True Grit isn't an outright revisionist film as it is a twist on classic Western iconography. It is grimier and, yes, grittier where the lush visuals of Monument Valley disappear in favor of barren country landscapes and dead trees. The heroes' journey is dotted with the surreal touches that are par for the course in a Coen Brothers film, such as an encounter with a hanging body and a frontiersman in a bearskin. As portrayed by Bridges, Rooster Cogburn gives a whole new meaning to the term grizzled. Yes, Wayne did play him as something of a past-his-prime drunk, but he never lost the trademark swagger that made him a movie legend. With a gruff growl to his voice, Bridges isn't afraid to make his Cogburn look foolish from time to time. He doesn't get the grand entrance like Wayne in Stagecoach or Charles Bronson in Once Upon a Time in the West. The first time we meet Cogburn, his voice bellows from inside an outhouse as he tends to "prior business." But, damn if Cogburn still doesn't look badass with the reins in his mouth riding into a gun blazing showdown with the bad guys ("Fill your hands, you son of a bitch.")

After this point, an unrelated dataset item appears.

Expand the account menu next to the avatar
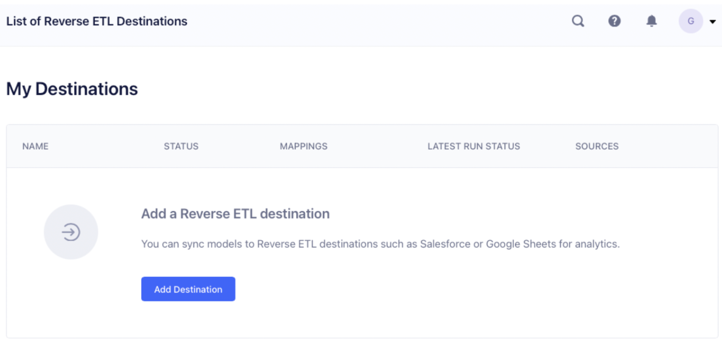The image size is (722, 342). (712, 21)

Not to be outdone is Matt Damon, an upgrade from the inexplicable casting of the "Rhinestone Cowboy" crooner, Glen Campbell. Damon's LaBeouf (or as he pronounces it, Le Beef) is a bit of a Southern dandy, clad in jangling spurs and a fringed jacket. A play on the virtuous white hats, LaBeouf is overly sensitive to the jabs of his companions at his overinflated opinion of himself. So too is Brolin's Cheney an atypical black hat. He's more of a coward and a whiner than he is the frighteningly skillful gunhand in the vein of Jack Palance in Shane or Michael Biehn in Tombstone. At one point, an exasperated Cheney pathetically mopes and mutters to himself, "Everything is against me."

Therein lies another uniquely Coen touch to True Grit, the dialogue. Many lines are lifted directly out of the original novel and Portis's idiosyncratic lines feel as if they come right out of Joel and Ethan's playbook. In their vision of the Old West, nobody uses contractions.

True Grit is a rare confluence of talent where the acting, the writing, and the direction all come together to create a fantastic film. Yet, none of that would mean anything if the central role of Mattie Ross was improperly cast. Where Hathaway went with an older actress in the then 20-year old Kim Darby, the Coens discovered 13-year old newcomer Hailee Steinfeld. To use a well-worn cliché, Steinfeld is a revelation, able to convey poise beyond her years. She also displays the same gift of gab possessed by other Coen-created protagonists. Her unwavering logic and firm grasp of language enable her to verbally emasculate a horse trader, who has underestimated this pre-pubescent customer. Mattie's thrust upon adulthood is symbolized when she sheds her schoolmarm black dress and dons her late-father's coat and hat, both of which are two sizes too big for her. Yet, she never sheds her tightly braided pigtails thus maintaining an innocence about her.

Joel & Ethan Coen return to form with a rousing crowd pleaser in True Grit. This is one of the best films of 2010.